Al día siguiente, muy temprano, me llamó muy excitado, diciéndome que tenía que verme. Al saludarme lo noté sin afeitar y con grandes ojeras. Entrando en su despacho, percibí un ambiente de muchas horas de trabajo: varias tazas de café se amontonaban, sin orden, sobre la mesa y un olor rancio, proveniente de un cenicero lleno de colillas a medio fumar, impregnaba toda la estancia. Me dijo, señalando el papiro, que cuando lo vio, le sorprendió el hecho de que no se trataba de ninguna escritura conocida. Había usado un nuevo programa informático y tras muchas horas, con la ayuda de algunas similitudes había conseguido traducirlo. Era un verdadero hallazgo arqueológico ya que se trataba de una escritura anterior a cualquier otra anteriormente conocida. Aparte de ese hecho lo que en él se relataba también era un hecho de primera magnitud en el campo de la biología. Paso a transcribir la traducción tal como él me la dictó:
“Yo Magog, hijo de Jafet, hijo a su vez de Noé, único superviviente de los que viajaron en el Arca ya casi ciego y notando cercano el fin de mis días, quiero dejar constancia de un hecho que allí tuvo lugar y que he silenciado hasta hoy. Lo hago por medio de estos signos sobre papiro, para narrar fielmente los hechos tal como los conservo en mi memoria. El paso del tiempo, tras los más de 70 años transcurridos desde entonces, puede haber modificado algunos de mis recuerdos pero garantizo que lo esencial es totalmente cierto y sucedió tal como lo voy a relatar.
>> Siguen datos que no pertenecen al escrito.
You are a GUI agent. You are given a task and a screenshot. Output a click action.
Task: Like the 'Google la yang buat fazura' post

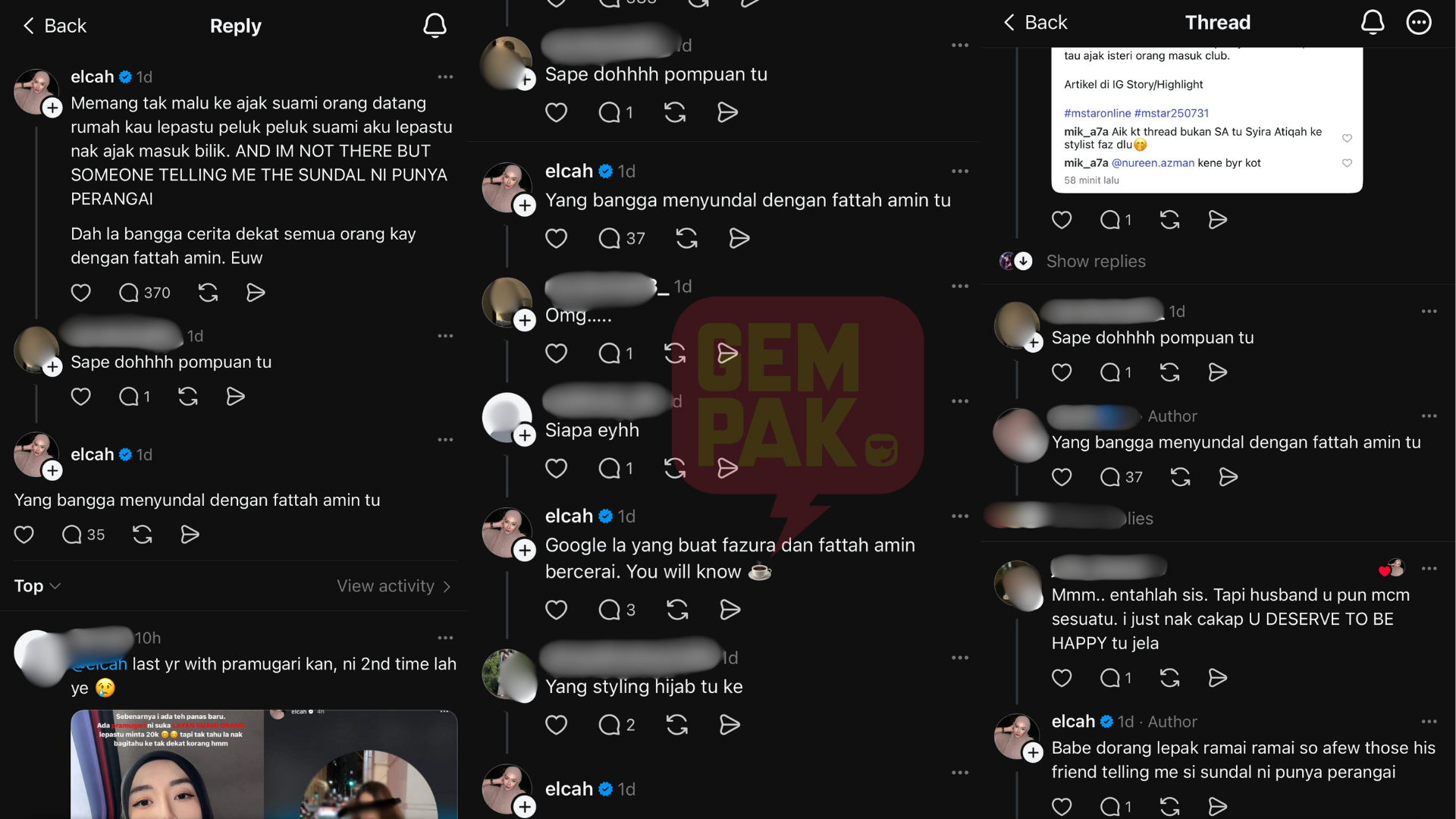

Hace muchos años, yo tendría 9 años, noté a mi familia especialmente nerviosa. Sólo entendí que íbamos a construir un gran barco, dirigidos por mi abuelo Noé. Toda mi familia lo tomó con mucho interés y se afanaron en aquel trabajo. Yo en la medida que podía ayudaba con mi diminuto esfuerzo. Terminada la construcción del Arca, así llamó mi abuelo a aquel enorme barco, vino una segunda parte no menos complicada. Tuvimos que reunir parejas de todos los animales existentes en la tierra para ir alojándolos en los distintos compartimentos construidos. Esta labor fue larga y difícil y en ocasiones no exenta de peligros. Recuerdo, por ejemplo, a mis tíos Cam y Set esforzándose para hacer subir al león y a la leona por la rampa del Arca, evitando los zarpazos, que lanzaban al aire. El burro y la burra se resistieron tozudamente a subir pero en este caso fui yo quien con un palo y dos zanahorias colgadas por delante les animé a subir con gran celeridad. La caza de mariposas fue algo más laboriosa y, sin embargo, divertida. Había una gigantesca jaula donde se iban introduciendo todas las parejas de insectos. Así fue como poco a poco, todos los animales ocuparon su lugar en el Arca. El cuidado de los animales nos lo distribuimos. A mí me correspondió el cuidado del gallo, la gallina y la pareja de dinosaurios. Sí he escrito bien, dinosaurios. La lluvia empezó a caer y el Arca se cerró. Aquel encierro involuntario de tantos días con estos animales, me ayudó a conocerlos y a cogerles un especial cariño. Hice buena “amistad” con ellos y llegaron a obedecer mis órdenes de manera rápida, siguiéndome habitualmente por todo el Arca.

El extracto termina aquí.